Bacterial infection in patients with juvenile systemic lupus erythematosus and fever

Systemic lupus erythematosus (SLE) is a chronic, systemic autoimmune disease characterized by the presence of autoantibodies caused by immune system dysregulation. Its prevalence ranges from 3.2 to 300 cases per 100,000 people, with an incidence of 1.4 to 8.7 per 100,000 people [1]. SLE exhibits extensive phenotypic variability, with juvenile-onset SLE (JSLE) being the most common, accounting for 55.7% of cases. JSLE typically manifests between the ages of 7 and 13 [2] and is associated with a higher susceptibility to infections, increased disease activity, greater tissue and organ damage [3], and the need for more intensive immunosuppressive therapy [4]. The disease alternates between potentially life-threatening periods of immune activity and phases of remission [5,6,7].

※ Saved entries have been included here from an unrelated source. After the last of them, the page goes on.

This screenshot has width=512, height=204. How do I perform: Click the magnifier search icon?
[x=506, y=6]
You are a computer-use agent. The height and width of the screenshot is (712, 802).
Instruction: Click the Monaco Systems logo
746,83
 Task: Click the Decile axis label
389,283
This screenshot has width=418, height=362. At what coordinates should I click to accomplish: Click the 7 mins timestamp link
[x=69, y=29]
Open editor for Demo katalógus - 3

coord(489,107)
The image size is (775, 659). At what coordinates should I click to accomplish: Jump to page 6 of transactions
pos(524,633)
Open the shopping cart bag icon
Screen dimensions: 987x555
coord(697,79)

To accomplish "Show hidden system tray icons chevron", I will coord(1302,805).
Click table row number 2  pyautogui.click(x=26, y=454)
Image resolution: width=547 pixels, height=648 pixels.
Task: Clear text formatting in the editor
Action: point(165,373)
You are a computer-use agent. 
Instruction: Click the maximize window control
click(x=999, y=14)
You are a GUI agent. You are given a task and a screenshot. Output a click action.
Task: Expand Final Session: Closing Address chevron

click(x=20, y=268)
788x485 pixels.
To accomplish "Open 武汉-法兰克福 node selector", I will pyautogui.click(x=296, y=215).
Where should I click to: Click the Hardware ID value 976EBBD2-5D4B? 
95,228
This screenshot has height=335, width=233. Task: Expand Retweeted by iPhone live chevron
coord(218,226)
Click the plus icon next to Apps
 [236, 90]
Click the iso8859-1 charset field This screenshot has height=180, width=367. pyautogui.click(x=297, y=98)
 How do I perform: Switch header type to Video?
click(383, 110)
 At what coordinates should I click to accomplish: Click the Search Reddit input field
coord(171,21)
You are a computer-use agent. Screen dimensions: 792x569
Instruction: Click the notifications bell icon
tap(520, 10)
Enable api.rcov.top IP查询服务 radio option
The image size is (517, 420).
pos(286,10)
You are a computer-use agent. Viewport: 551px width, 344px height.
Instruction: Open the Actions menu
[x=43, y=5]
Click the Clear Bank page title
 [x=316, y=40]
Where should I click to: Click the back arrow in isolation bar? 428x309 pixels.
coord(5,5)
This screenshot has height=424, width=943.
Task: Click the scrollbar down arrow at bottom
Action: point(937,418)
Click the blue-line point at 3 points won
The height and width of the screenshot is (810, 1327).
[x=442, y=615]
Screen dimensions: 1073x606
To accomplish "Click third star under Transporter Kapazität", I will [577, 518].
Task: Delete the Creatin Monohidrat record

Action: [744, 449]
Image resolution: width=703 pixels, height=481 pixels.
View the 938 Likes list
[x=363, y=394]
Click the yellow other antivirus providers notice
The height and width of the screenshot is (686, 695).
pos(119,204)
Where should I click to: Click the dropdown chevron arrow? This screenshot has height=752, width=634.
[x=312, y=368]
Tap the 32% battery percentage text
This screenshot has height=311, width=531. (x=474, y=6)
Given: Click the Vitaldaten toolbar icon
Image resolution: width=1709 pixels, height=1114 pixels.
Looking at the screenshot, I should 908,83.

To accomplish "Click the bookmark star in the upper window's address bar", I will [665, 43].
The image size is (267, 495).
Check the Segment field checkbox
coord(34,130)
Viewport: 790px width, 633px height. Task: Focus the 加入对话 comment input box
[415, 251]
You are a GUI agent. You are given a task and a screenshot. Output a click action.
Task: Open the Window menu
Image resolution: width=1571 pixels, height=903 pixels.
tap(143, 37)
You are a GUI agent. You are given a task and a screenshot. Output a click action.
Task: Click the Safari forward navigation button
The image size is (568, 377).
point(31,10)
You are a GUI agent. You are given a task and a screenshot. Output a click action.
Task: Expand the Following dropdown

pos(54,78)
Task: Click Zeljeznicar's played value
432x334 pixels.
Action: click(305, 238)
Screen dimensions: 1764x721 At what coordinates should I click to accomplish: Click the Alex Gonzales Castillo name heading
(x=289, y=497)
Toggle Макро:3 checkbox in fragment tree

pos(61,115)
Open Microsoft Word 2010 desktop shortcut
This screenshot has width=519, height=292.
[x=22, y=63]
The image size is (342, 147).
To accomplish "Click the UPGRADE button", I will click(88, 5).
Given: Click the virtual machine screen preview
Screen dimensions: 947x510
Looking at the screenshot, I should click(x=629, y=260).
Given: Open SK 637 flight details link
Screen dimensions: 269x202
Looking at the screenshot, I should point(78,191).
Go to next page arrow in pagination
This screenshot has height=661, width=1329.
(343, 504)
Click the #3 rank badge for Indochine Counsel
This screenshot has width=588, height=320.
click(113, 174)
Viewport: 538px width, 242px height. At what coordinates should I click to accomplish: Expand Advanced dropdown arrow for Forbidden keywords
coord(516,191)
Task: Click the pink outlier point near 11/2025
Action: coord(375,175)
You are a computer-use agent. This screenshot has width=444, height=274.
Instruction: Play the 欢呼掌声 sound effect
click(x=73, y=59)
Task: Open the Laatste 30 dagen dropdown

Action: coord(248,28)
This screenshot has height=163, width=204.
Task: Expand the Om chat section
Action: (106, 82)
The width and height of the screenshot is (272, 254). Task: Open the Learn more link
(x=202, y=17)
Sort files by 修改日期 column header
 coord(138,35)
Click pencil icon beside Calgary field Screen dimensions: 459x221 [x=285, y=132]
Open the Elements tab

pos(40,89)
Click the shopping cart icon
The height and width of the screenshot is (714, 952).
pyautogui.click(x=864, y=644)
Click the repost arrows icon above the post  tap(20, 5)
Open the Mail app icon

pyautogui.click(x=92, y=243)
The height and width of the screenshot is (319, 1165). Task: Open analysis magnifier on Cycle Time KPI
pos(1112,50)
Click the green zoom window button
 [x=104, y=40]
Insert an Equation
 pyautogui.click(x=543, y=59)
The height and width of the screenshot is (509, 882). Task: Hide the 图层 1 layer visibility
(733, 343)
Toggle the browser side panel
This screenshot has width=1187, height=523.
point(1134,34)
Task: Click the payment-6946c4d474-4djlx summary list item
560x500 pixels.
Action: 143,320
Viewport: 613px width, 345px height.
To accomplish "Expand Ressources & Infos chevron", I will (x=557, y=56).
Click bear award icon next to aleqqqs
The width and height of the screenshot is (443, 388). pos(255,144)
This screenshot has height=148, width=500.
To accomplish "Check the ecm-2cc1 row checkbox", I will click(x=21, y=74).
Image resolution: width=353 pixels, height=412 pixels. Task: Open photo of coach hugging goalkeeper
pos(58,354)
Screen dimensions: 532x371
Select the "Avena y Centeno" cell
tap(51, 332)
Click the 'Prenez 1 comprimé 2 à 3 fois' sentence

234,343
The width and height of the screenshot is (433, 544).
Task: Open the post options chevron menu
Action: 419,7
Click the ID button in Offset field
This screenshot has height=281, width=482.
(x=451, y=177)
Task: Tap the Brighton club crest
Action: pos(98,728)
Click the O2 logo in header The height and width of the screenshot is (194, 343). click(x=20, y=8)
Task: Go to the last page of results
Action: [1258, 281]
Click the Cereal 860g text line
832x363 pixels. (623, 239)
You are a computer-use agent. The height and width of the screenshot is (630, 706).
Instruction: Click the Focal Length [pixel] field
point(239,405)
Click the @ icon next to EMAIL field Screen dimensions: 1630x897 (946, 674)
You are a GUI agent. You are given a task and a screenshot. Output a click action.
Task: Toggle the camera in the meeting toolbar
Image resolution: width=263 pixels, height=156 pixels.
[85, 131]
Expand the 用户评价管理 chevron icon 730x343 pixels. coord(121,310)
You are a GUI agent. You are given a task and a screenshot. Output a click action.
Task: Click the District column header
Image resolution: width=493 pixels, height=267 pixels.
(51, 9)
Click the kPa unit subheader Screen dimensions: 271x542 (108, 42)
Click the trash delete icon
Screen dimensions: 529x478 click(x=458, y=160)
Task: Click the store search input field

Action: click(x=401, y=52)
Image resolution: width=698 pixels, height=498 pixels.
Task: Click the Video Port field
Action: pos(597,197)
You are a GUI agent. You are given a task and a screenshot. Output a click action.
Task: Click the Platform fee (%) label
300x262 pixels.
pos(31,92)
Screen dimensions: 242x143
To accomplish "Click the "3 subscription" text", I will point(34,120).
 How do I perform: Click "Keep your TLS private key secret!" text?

In JSLE, infections contribute to morbidity and mortality in 44% of cases and increase healthcare costs by 30% due to prolonged hospitalizations and admissions to pediatric intensive care units. Infections can be bacterial, viral, or fungal in nature [8,9,10]. Approximately 50% of adults with SLE experience severe infectious episodes requiring extended hospitalization, and early identification of infected patients significantly improves outcomes [11]. Fever is a common symptom of both infection and heightened lupus activity, and these conditions often coexist. Fever is reported in 36–96% of adults with SLE, with 60% of cases attributed to disease activity, 23% to infection, and 12% to both conditions [12, 13].

Several clinical features and biomarkers have been investigated to assist clinicians in differentiating between disease activity and infection in SLE patients with fever. Evidence regarding the utility of biomarkers such as C-reactive protein (CRP), erythrocyte sedimentation rate (ESR), neutrophil-to-lymphocyte ratio (NLR), ferritin, and procalcitonin (PCT) remains inconclusive [14,15,16,17,18,19,20]. Ju-Yang et al. (2019) identified serositis, hematologic involvement, and high-dose glucocorticoids (> 7.5 mg/day of prednisolone) as factors associated with severe infections, such as those requiring Intensive Care Unit (ICU) hospitalization or intravenous antibiotic use [21].

Zhai et al. (2021) reported a scoring system for identifying bacterial infections in adults with SLE, achieving an area under the curve (AUC) of 0.842 and a 95% confidence interval (CI) of 0.794–0.891. Variables such as white blood cell count, neutrophil count, ESR, CRP, PCT, interleukin-6, interleukin-10, interferon-gamma, and tumor necrosis factor-alpha were significantly elevated in patients with bacterial infections [22].

In pediatrics, Luo et al. reported that the Systemic Lupus International Collaborating Clinics/American College of Rheumatology Damage Index (SDI), fever, CRP, PCT, lymphocyte percentage, NLR, hemoglobin, and the SLE Disease Activity Index 2000 (SLEDAI-2 K) are predictive of infection, with an area under the curve (AUC) of 0.7886, sensitivity of 63.5%, and specificity of 89.2%. The authors recommend individualized clinical analysis for decision-making [23].

Sari et al. identified urinary tract infections (41%), skin and soft tissue infections (20.5%), and pneumonia (20.5%) as the most common infections, with methylprednisolone pulse therapy being a predictor of infection [24].

Disease activity indices, such as SLEDAI, are designed to classify disease activity regardless of the triggering cause [25,26,27]. Biomarkers like NLR, ESR/CRP ratio, platelet-to-lymphocyte ratio (PLR), and lymphocyte/C4 index (L/C4) have been studied in adult Colombian populations to differentiate infection from disease activity. The optimal cutoff values for infection detection were NLR > 6, ESR/CRP ratio < 2, PLR > 132, and L/C4 index > 66.7 [28].

The objective of this study is to identify factors associated with bacterial infections in JSLE patients with fever.

Ethical considerations

The study protocol was approved by the Pediatric Research Group (GRINPED) under record 072 on August 12, 2023; the Ethics and Bioethics Research Committee of Fundación Clínica Infantil Club Noel under registration 268 on October 20, 2023; and the Ethics Committee of Universidad Libre Seccional Cali, Colombia (Resolution CEB-10–2024, dated March 28, 2024), in accordance with the Declaration of Helsinki of the World Medical Association.